Все авторы подчёркивают, что фильм не отражает реальность и не учит нас жить, а призывает воображать и думать, ведь только философы способны думать вопреки разуму [17, с. 22], как пишет Ф.И. Гиренок, или, как говорит В.П. Руднев, только философам постоянно нужно говорить что-то новое, чего ещё не говорили [17, с. 97], поскольку мысль не есть отражение реальности. Кто живёт миром вещей и реальности, тому не нужно мыслить, у того всё есть, ему всё понятно, потому что мысль, а особенно философская мысль, по природе своей всегда вне этого мира реальности, и в этом смысле она безумна.
Человек в поисках самого себя
Поэтому, утратив однажды Бога, человек стал бездушным, потеряв себя, стал бессущностным, т. е. пустым, а теперь человек расстаётся с речью. Как же тогда можно обнаружить человека без души, сущности и отказавшегося от речи? Как и в чём обнаружить следы человека? Поэтому задачей современной философской антропологии становится найти это существо, идентифицировать его и построить новую антропологию исходя из сложившейся реальности.
Такие теоретические конструкты сегодня появились, началось обнаружение следов человека. Это проект синергийной антропологии «человека границы» С. Хоружего с упором на традицию исихазма, это «человек, вопрошающий Бога» у В. Варава, это «человек перехода» у С. Смирнова, где всё вокруг пребывает в культурной паузе, когда уже ничего нет и ещё ничего нет, это «человек-аутист» у Ф. Гиренка, который освобождает своё существование от необходимости отсылать к другому существованию, становясь невозможным в составе наличного, превращаясь в самоактуализирующуюся самость без Я, это новая «антропология без человека» у В. Подороги, где человек обнаруживается лишь по своим следам, оставленным в искусстве, вещах, текстах, это визуальная антропология и другие проекты человека бессущностного.

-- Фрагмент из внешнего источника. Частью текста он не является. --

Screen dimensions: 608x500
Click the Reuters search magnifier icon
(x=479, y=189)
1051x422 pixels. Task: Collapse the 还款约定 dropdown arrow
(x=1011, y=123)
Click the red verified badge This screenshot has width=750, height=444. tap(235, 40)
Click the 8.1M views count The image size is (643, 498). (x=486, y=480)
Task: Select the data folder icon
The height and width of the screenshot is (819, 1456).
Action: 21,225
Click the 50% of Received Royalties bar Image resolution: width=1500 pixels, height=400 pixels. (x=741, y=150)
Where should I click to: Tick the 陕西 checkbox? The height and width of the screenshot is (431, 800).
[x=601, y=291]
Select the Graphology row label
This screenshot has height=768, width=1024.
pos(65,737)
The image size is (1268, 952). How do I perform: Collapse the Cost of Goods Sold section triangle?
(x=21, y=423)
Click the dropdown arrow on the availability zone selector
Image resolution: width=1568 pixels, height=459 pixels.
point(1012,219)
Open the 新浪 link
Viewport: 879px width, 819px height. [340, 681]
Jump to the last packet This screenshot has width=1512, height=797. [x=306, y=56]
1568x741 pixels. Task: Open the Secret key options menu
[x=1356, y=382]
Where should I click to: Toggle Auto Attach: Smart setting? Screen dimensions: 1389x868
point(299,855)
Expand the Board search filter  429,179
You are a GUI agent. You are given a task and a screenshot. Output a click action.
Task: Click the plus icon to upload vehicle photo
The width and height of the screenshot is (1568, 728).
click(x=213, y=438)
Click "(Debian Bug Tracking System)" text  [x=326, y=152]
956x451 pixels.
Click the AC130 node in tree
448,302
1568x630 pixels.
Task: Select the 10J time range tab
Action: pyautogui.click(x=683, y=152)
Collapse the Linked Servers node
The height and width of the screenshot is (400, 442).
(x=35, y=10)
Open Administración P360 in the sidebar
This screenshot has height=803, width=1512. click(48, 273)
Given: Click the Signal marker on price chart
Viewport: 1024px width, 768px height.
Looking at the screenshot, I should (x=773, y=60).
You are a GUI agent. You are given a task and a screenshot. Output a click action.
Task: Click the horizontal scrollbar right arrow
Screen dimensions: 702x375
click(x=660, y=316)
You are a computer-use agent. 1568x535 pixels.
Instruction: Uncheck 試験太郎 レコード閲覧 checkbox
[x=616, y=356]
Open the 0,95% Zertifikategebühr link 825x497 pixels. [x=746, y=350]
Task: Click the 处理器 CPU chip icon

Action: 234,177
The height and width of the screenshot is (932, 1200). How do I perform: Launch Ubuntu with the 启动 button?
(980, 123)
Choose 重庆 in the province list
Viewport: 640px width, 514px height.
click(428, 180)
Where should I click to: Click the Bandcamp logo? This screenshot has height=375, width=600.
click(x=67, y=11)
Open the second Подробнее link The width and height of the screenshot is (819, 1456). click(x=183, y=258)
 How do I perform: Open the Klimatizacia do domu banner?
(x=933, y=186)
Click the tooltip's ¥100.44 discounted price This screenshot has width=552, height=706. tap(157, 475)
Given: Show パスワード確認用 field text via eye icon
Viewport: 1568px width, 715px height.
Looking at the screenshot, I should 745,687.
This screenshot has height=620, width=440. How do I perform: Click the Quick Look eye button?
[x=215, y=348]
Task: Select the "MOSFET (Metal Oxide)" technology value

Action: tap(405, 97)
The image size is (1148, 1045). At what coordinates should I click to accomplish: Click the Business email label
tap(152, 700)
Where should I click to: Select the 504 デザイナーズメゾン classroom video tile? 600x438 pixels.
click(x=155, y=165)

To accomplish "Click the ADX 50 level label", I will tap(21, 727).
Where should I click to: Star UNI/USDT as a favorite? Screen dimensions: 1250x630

Автор каждого проекта рассматривает по-своему случившееся и предлагает свой путь решения поиска сущности человека. Философ С. Смирнов видит причину произошедшего в том, что человек перестал мыслиться в полноте бытия, а должен быть мыслим наравне с такими онтологическими идеями, как идея Бога, идея Природы, идея Истории, т. е. человек перестал быть онтологической идеей. И поэтому теперь он пребывает в ситуации «культурной паузы», интервала, перехода, когда «уже ничего нет и когда ещё ничего нет» [19, с. 67], т. е. в пустоте и с надеждой вновь обрести свой онтологический статус.
А в данный исторический момент человек, по мнению С. Смирнова, пребывает в «космической помойке», которая только пополняется всевозможными надындивидуальными структурами рассмотрения человека. Например, Р. Барт с его письмом или Ж. Лакан с особой ролью языка, структура наказания М. Фуко, машины бессознательного Ж. Де-лёза и Ф. Гваттари или структура мыследеятельности Г.П. Щедровицко-го - все они, по мнению философа, по-своему хоронят идею человека, не предлагая своего решения проблемы. Поэтому в этой культурной паузе нужно найти исцеление для философии, а в первую очередь для самого человека, и человек должен «вновь себя собрать» [19, с. 68]. К примеру, философ С. Хоружий находит решение в обращении к православной традиции исихазма, т. е. делает попытку излечиться старинными православными способами: «внутренним деланием», «умной молитвой», ибо не случайно высказывание, что «всё новое - это давно забытое старое», проверенное и надёжное. Но как же мы обратимся к этим традициям, как мы будем осуществлять эту «технику делания себя», если нет не только человека, но и Бога, а теперь уже и самой речи.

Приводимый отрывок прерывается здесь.